- Task requirements -
Which lines of the records contain the word "agent"? Copy each one.

- Listed records -
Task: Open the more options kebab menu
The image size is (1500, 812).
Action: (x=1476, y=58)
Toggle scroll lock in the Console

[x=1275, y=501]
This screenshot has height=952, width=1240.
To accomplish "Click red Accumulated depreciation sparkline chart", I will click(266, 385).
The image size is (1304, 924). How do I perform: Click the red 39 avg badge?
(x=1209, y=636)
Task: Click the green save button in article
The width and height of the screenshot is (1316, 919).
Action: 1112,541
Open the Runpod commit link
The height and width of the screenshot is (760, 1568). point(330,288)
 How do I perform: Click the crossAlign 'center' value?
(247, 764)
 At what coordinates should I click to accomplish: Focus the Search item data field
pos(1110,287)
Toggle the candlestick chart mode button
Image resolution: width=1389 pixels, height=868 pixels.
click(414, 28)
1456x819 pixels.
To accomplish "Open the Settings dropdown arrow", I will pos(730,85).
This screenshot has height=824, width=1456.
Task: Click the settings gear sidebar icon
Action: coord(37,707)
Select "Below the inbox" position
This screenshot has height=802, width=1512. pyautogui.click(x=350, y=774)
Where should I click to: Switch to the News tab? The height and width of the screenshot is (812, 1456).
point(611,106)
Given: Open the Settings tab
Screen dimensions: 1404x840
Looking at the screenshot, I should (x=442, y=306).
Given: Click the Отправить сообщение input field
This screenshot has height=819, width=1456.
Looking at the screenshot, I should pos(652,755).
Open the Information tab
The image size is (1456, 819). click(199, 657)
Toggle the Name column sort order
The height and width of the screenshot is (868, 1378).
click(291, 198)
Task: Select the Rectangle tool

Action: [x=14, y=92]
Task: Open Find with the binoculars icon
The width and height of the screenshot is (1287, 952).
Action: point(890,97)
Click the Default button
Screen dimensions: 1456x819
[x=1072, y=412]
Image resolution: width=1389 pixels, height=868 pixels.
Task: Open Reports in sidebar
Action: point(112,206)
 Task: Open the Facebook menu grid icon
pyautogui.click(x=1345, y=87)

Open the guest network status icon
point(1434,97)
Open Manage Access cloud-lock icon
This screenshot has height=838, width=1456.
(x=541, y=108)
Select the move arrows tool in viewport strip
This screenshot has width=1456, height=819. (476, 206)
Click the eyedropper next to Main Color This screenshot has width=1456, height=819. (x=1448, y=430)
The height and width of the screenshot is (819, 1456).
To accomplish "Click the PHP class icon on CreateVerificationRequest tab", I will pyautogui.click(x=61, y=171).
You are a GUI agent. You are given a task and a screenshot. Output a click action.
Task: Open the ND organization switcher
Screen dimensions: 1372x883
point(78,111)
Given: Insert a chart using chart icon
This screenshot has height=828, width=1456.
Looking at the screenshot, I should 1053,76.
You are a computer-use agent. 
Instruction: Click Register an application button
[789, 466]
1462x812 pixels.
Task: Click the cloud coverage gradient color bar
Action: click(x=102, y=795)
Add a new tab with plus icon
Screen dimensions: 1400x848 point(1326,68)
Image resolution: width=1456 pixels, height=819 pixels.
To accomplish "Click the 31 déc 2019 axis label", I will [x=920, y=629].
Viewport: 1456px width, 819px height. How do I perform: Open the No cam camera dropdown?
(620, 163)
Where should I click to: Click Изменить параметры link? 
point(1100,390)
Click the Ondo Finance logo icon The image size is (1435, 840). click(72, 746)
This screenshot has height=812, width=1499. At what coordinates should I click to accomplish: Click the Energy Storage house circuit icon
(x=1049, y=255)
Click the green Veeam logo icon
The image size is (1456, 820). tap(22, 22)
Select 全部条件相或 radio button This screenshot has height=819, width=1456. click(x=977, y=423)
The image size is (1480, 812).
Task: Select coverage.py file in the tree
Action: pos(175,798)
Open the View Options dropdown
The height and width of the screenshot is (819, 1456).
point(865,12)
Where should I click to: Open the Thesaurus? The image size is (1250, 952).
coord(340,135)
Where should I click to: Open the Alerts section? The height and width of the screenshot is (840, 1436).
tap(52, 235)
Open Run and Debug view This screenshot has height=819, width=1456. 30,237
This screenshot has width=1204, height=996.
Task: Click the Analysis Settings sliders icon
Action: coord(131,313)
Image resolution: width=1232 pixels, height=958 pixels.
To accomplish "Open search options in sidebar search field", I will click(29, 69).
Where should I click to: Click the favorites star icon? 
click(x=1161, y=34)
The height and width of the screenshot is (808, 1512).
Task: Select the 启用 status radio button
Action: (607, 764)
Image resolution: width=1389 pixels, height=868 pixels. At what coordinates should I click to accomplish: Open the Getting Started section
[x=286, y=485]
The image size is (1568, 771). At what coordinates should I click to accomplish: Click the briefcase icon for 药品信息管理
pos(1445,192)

- Your response -
You are a GUI agent. You are given a task and a screenshot. Output a click action.
You are a computer-use agent. 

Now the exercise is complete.